**Testo da leggere:**
• • •
Imparare a guardare dentro di noi
Per
spiegare e fare accettare ai nostri figli la diversità, occorre in primis che
noi adulti prendiamo confidenza con i territori stranieri dentro di noi, con
l’ignoto, con gli aspetti per i quali gli altri potrebbero prenderci in giro e
vederci diversi. Guardare le nostre diversità permette di conoscerle e non
averne paura. A questo punto il passo con i nostri figli è breve: è bene
innanzitutto non sottrarsi all’argomento né edulcorare la pillola, evitare
atteggiamenti discriminanti o di eccessiva pietà e usare parole semplici, che
non neghino la verità.
Cerchiamo
insomma di trasmettere il messaggio che essere diversi
è normale, che
ha in sé qualcosa di potente, perché essere diversi
è quello che ci definisce e ci rende unici. E questa diversità va cercata, valorizzata, amata.
È
bene non enfatizzare solo gli aspetti positivi, ma parlare – ad esempio – a
nostro figlio del bambino disabile come un bambino che ha abilità “differenti”,
che ha delle difficoltà nel relazionarsi con gli altri bambini, ma ha grandi
capacità nel ricordare tutti i nomi dei calciatori. Possiamo aiutare i nostri
bambini anche facendo loro domande sul compagno di classe “diverso” che però
mettano in luce ciò che li accomuna o le capacità specifiche dell’altro,
oppure invitare il bambino a una merenda in casa nostra. Insegnare a gestire
l’emozione di questo incontro è importante in quanto ci permette di adattarci
alla sua presenza e di comprenderla, di imparare a guardare le cose da un altro
punto di vista; in una sola parola forma la nostra competenza sociale.
• • •
**Compiti assegnati:**
1 - Secondo il brano sulla diversità, perché è importante insegnare a gestire l'emozione dell'incontro con il compagno "diverso"? Rispondi in una, due o tre frasi.
2 - Riporta dal brano sulla diversità la parte che si apre con le parole contenenti "Imparare a guardare dentro" e si chiude con "neghino la verità.".

**Materiale fornito:**
• • •
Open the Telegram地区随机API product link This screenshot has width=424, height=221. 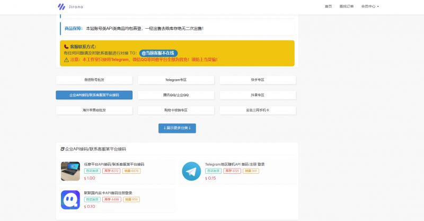click(x=235, y=164)
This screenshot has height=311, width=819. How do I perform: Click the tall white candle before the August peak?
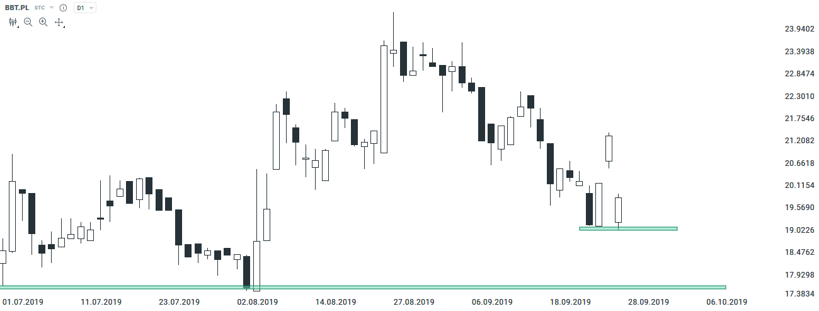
• • •
**Risultati per compito:**
1 - È importante perché ci permette di adattarci alla presenza dell'altro e di comprenderla, imparando a guardare le cose da un altro punto di vista. In una sola parola, forma la nostra competenza sociale.

2 -
Imparare a guardare dentro di noi
Per
spiegare e fare accettare ai nostri figli la diversità, occorre in primis che
noi adulti prendiamo confidenza con i territori stranieri dentro di noi, con
l’ignoto, con gli aspetti per i quali gli altri potrebbero prenderci in giro e
vederci diversi. Guardare le nostre diversità permette di conoscerle e non
averne paura. A questo punto il passo con i nostri figli è breve: è bene
innanzitutto non sottrarsi all’argomento né edulcorare la pillola, evitare
atteggiamenti discriminanti o di eccessiva pietà e usare parole semplici, che
non neghino la verità.